Even his best friend didn’t understand this, thinking that his reluctance to join in after hours parties with co-workers or his penchant for remaining solitary meant he was depressed.  There were further misunderstandings due to their differences in communicating.  His speech tended toward formal, with a large vocabulary.  His friends were more colorful and colloquial.

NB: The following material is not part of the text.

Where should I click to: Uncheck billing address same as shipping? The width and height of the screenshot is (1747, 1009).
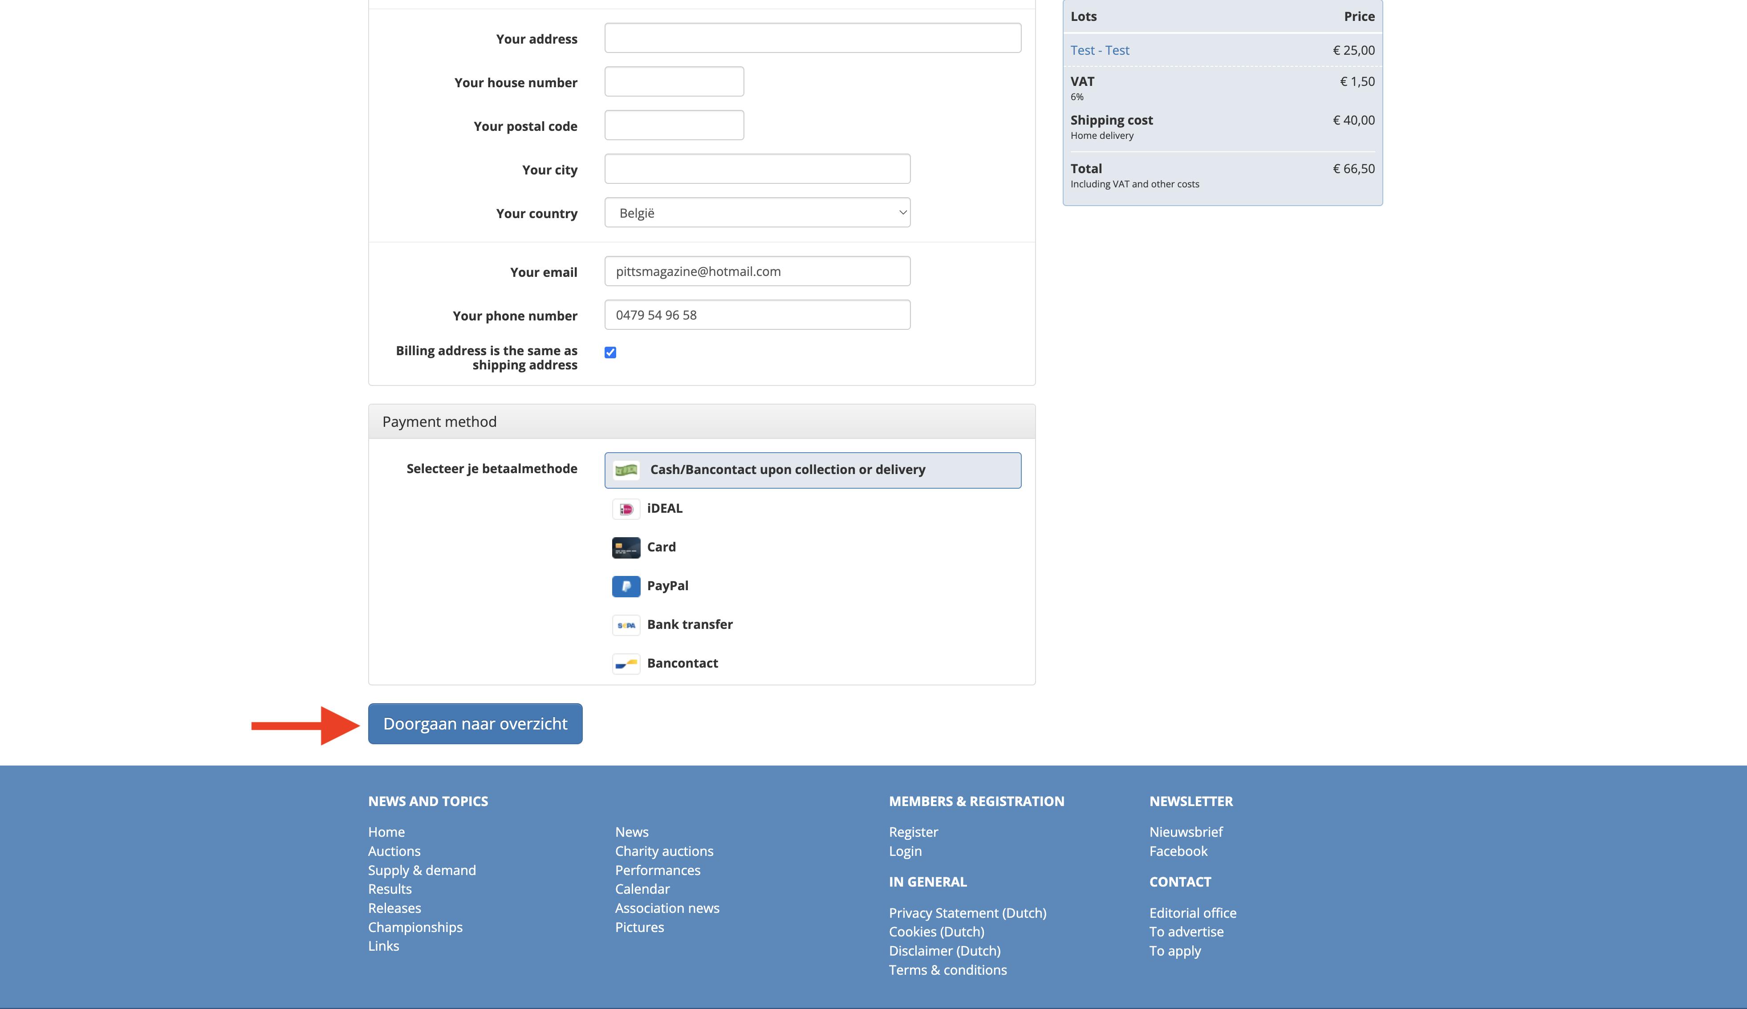tap(610, 353)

This lead people who didn’t know him to assume he was snobbish.  Even his work ethic set him apart from others.  He enjoyed his job and was excellent at it, yet was never satisfied with himself or the results, he always pushed himself to try harder and do better.  Other people never understood it and would tell him he was making them look bad.  It wasn’t his intention to do so, he simply wanted to do his very best.

 

True some of the disconnect was partly his fault.  He didn’t attempt to understand why his friend and their co-workers enjoyed what they did, the same as they didn’t try to understand what made him happy.

 

In my story it resulted in a terrible thing being done to him in an effort to get him to ‘lighten up.’  This is not a far-fetched or even foreign concept.  I cannot count how many times I’ve been forced to go places or do things I take no joy in simply because it is considered ‘normal’ to do so.  I do not need constant stimuli to be happy.  In fact it exhausts me and makes me grumpy.  I like to enjoy pleasurable events as much as any other person, but my psyche likes to take the time to absorb the experience, to revel in it, to pick it apart moment by moment.  forcing me to move from one thing to the next without time to absorb leaves me reeling and off balance.

 

Many people don’t understand this.  At a party I will either sit quietly and listen or only engage 1-2 people in conversation.  I am perfectly content with this.  My lovely sister on the other hand simply must talk to everyone in the room.  She loves it.  It would send me into a dark room to gather my wits.  After many years I’ve finally discovered why.  Its because I devote my whole being to the person I’m currently speaking with.  To do that with each and every person at the party is beyond exhausting.  This is not saying my sister is shallow, she is far-far from it.  She simply has a different way of assessing and communicating with people.

 

This leads me back to what equates to happiness.  Happiness is as individual as the person experiencing it.  It is an emotion and everyone has their own reasons for feeling them, whether they understand them or not.

 

 “Everything can be taken from a man but one thing, the last of the human freedoms — to choose one’s attitude in any given set of circumstances, to choose one’s own way.”

 

Viktor Frankl  Man’s Search for Meaning

 

 Constantly searching for the elusive emotion of happiness can blind us to our contentment.  Being content equates to being satisfied, understanding that our attitude shapes our happiness in the moment.

 

I’m not finished with my story yet, so I am not entirely sure how he is going to recover from what happened.  Or if he can.  Some things, once experienced can never be purged, they have to be assimilated into our being, into our contentment as we gain a better understanding of self.

 

So don’t be content to just be happy.  It won’t last and you’ll be left struggling to find it once again.  Find your contentment, your meaning, then happiness will find you.